## start
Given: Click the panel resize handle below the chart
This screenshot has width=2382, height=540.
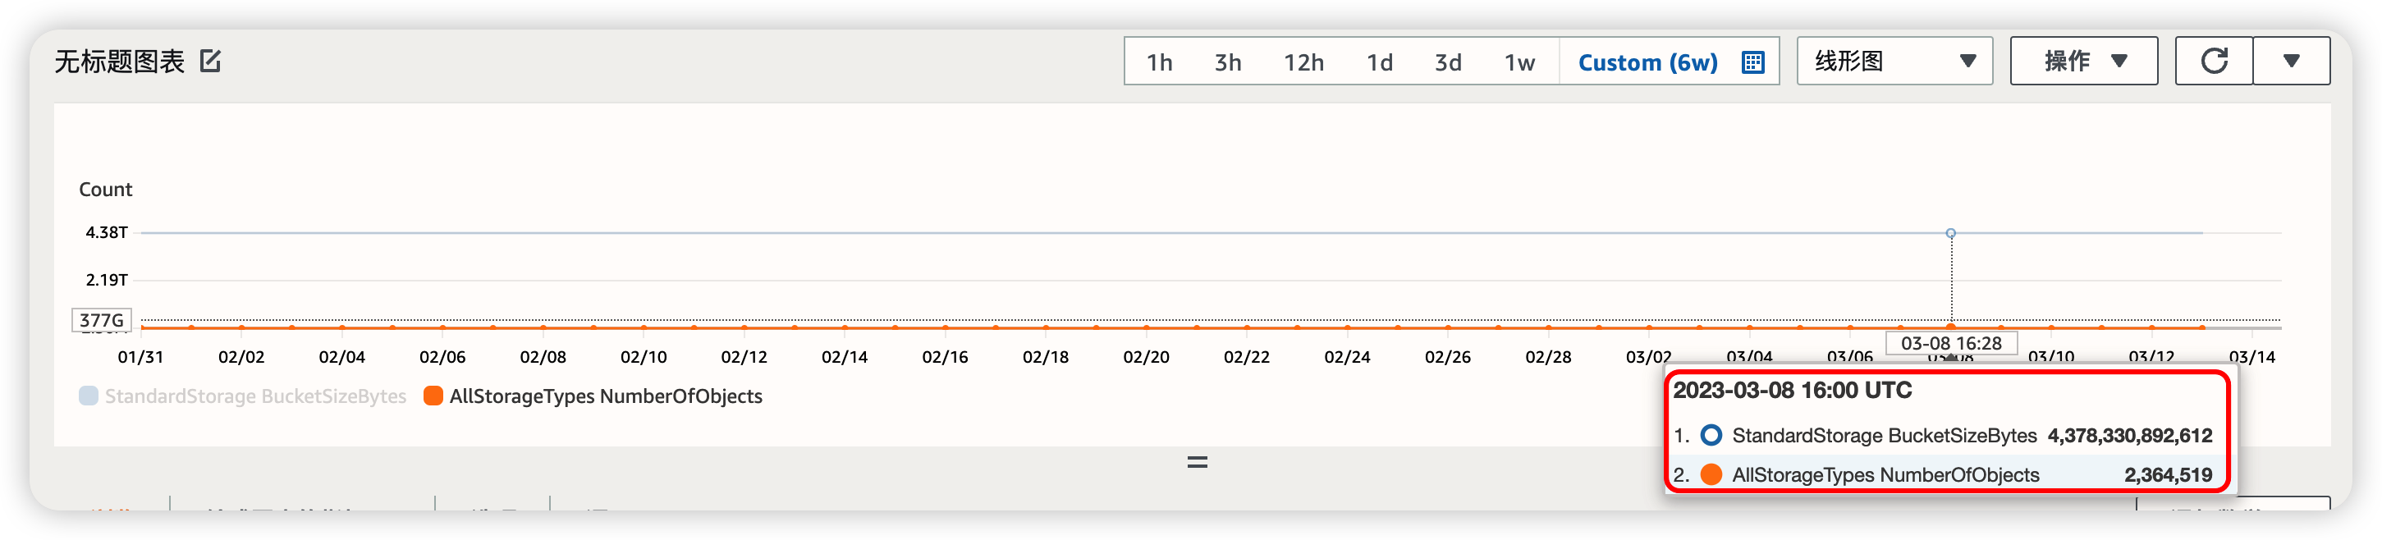Looking at the screenshot, I should tap(1197, 461).
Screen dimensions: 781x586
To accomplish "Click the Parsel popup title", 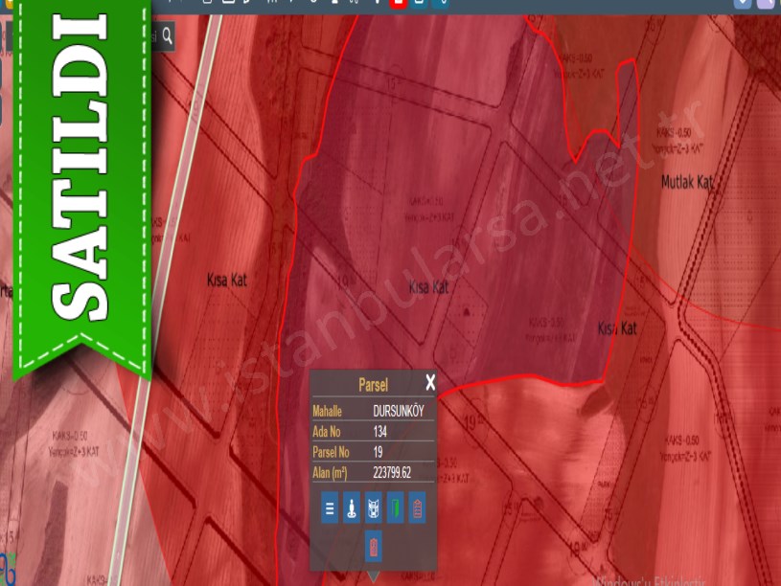I will (x=373, y=385).
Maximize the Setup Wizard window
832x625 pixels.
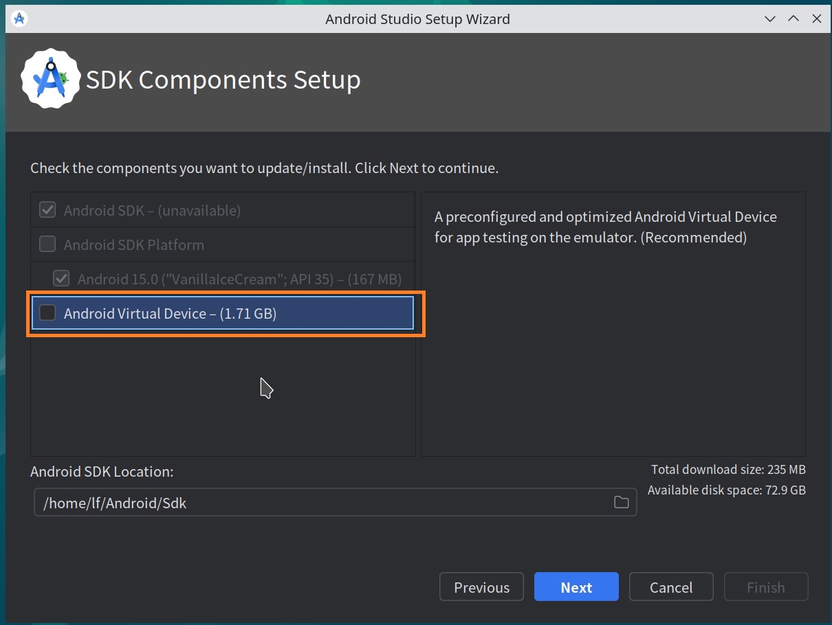pos(793,19)
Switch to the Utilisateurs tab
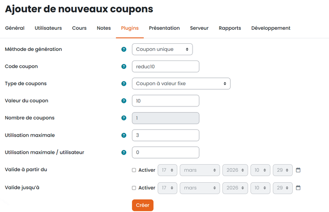 [48, 28]
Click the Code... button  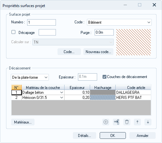coord(69,52)
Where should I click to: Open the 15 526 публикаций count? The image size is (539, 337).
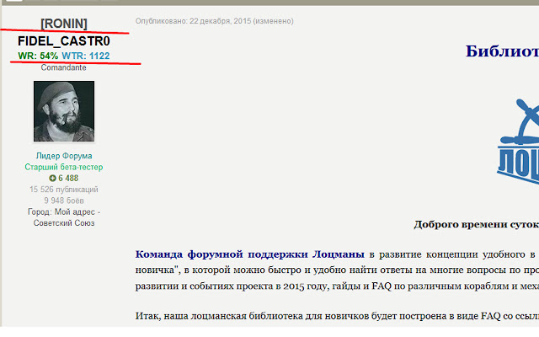coord(64,190)
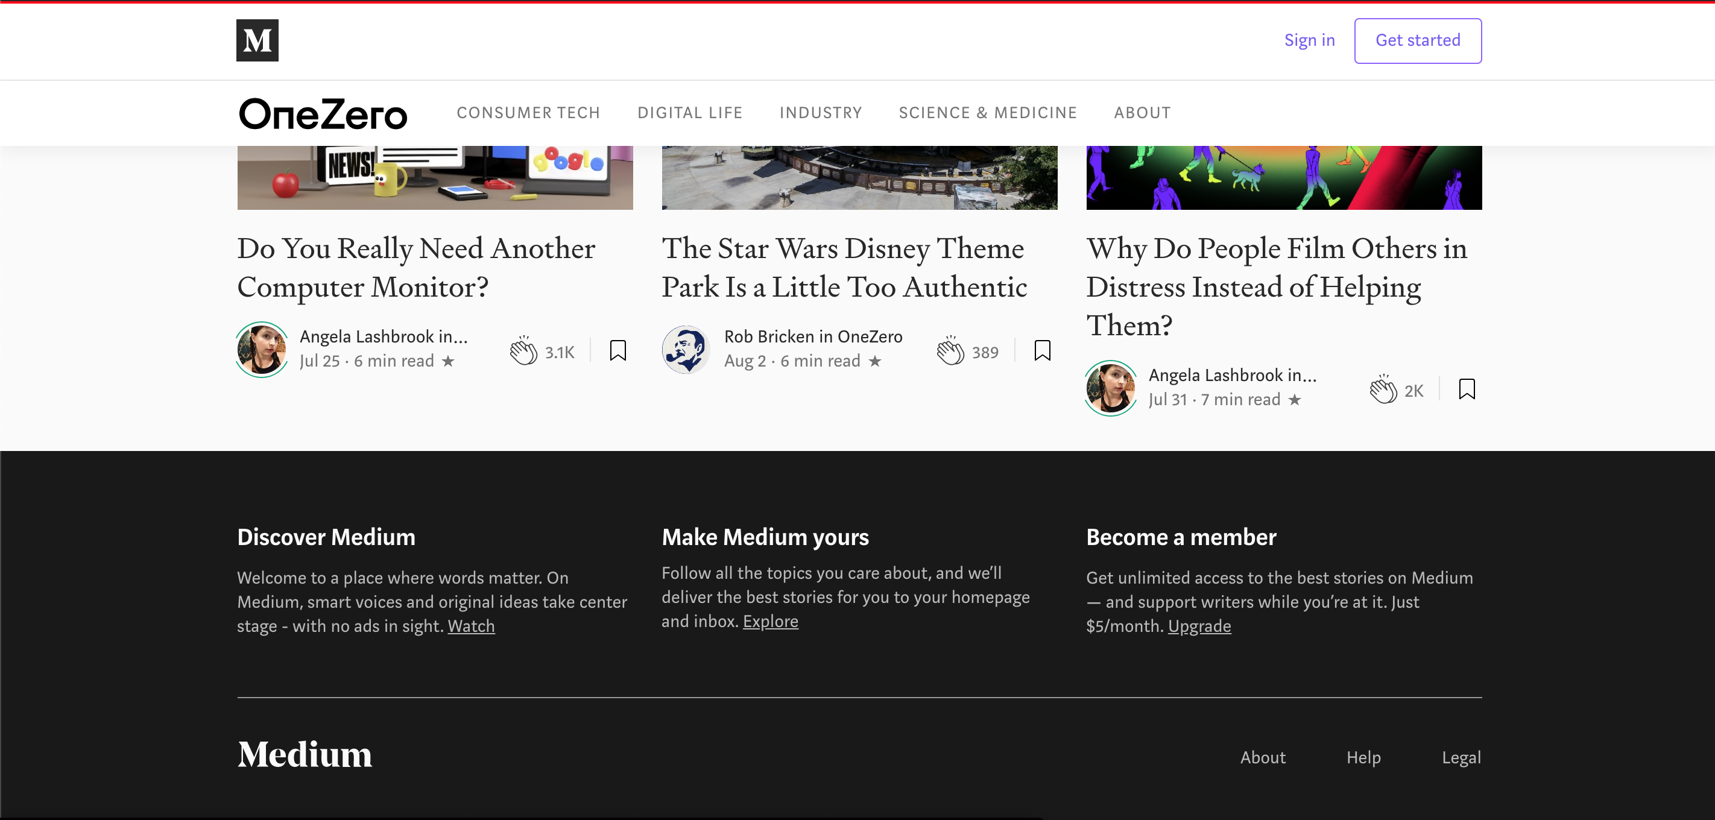The width and height of the screenshot is (1715, 820).
Task: Click the Get started button
Action: [x=1417, y=41]
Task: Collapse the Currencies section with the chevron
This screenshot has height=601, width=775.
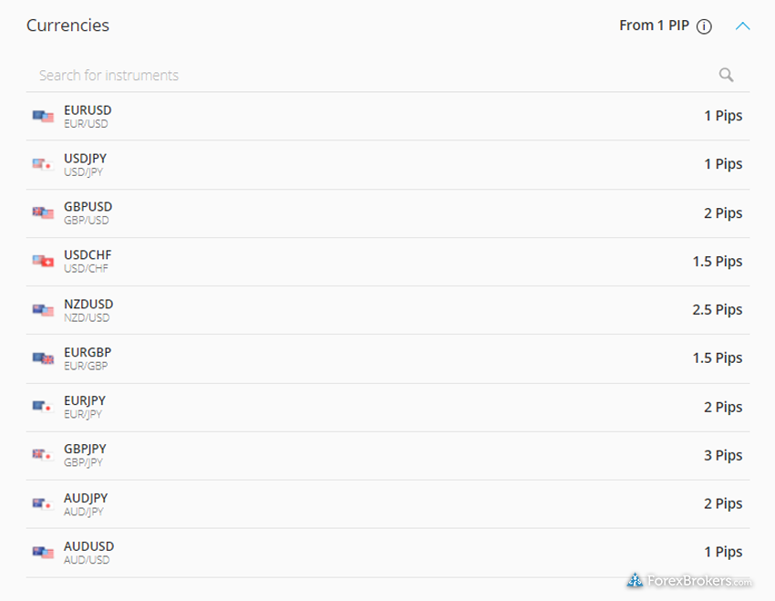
## end
**TASK STATEMENT:**
Report each line of the listing above that contains the word "This", copying every such line in full. Case counts.

**OUTPUT:**
This screenshot has width=2382, height=540.
This screenshot has height=601, width=775.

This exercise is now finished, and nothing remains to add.